Nie mam szansy poruszyć się, ani tym bardziej uciec. Ściąga przesączoną krwią koszule, jakby czytał mi w myślach i rzuca ją gdzieś daleko. Zapach nie jest przynajmniej aż tak wyrazisty.

Czuję, że jednym szybkim ruchem rozpina, a następnie zsuwa mi bluzę z ramion. Zamieram z przerażenia. Przecież mam pod spodem tylko bieliznę. Chwytam materiał niemal w ostatniej chwili, chcąc go powstrzymać, ale on zmusza mnie do opuszczenia rąk. Materiał ląduje na podłodze, a ja wpadam w coraz większą panikę. Mężczyzna nachyla się i opiera ręce po obu stronach mojej głowy. Czuję jego ciepły oddech, który świadczy o tym, że tym razem to on pił alkohol, co wcale mnie nie uspokaja. Może teraz naprawdę chce mnie ukarać? Jeżeli tak, nic z tym nie zrobię. Nie ucieknę ani nie dam rady pokonać go fizycznie. Z jednej strony bardzo się boję, a z drugiej wiem, że mogłam trafić naprawdę dużo gorzej. Na przykład zostać z jego ojcem.. Wzdrygam się na samą myśl. Więc jeżeli mam zginąć to przynajmniej przez Jakuba, który przez większość czasu był dla mnie bardzo dobry jak na porywacza. Stop, on mnie nie porwał, ale mnie przetrzymuje.
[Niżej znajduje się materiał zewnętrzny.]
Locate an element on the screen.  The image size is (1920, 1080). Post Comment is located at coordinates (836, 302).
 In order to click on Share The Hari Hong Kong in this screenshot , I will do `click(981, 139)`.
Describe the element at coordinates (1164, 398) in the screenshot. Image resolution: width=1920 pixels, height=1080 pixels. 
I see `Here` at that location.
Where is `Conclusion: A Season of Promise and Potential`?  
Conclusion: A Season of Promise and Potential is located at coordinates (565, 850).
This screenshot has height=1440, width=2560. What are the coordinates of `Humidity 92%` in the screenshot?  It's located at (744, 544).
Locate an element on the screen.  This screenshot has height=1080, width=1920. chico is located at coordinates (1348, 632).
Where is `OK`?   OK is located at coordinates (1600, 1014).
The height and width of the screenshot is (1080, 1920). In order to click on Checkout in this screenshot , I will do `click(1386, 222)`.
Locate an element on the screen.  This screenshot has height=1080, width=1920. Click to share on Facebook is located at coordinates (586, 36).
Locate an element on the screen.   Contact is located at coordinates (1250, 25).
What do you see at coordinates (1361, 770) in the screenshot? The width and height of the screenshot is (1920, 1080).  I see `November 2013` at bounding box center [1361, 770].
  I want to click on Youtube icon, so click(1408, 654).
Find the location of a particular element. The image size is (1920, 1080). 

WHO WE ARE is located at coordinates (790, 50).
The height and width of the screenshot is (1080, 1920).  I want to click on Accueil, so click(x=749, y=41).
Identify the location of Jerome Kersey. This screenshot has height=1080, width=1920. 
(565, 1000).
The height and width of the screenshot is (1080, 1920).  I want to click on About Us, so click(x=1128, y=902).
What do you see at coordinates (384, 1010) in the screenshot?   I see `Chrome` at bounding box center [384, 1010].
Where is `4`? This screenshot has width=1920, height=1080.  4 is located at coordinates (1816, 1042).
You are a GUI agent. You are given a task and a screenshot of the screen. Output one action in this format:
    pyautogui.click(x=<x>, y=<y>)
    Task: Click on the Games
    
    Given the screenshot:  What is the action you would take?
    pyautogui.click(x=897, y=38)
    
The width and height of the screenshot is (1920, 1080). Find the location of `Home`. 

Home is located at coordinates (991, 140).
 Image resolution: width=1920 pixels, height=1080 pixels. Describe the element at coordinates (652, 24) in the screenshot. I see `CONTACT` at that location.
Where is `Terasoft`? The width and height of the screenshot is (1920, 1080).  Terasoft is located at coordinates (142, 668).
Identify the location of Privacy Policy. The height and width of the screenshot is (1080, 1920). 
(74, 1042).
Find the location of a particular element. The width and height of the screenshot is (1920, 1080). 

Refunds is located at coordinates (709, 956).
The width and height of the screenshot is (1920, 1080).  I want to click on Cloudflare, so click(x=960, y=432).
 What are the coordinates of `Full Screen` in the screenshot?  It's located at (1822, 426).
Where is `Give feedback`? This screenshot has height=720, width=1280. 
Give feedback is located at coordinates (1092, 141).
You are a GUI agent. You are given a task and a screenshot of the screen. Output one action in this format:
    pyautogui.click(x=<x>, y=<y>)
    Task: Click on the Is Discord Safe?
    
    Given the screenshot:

Po chwili chwyta mnie za uda i unosi do góry. Odruchowo zaplatam nogi wokół jego pasa, a serce podchodzi mi do gardła.

- Postaw mnie, proszę..- szepczę błagalnie.

- Nie- jego słowo przecina powietrze niczym brzytwa. Mężczyzna przyciska mnie do ściany., opierając swoje czoło o moje. Nie zniosę tego..- Już nie jesteś taka chętna jak byłaś kilka godzin temu?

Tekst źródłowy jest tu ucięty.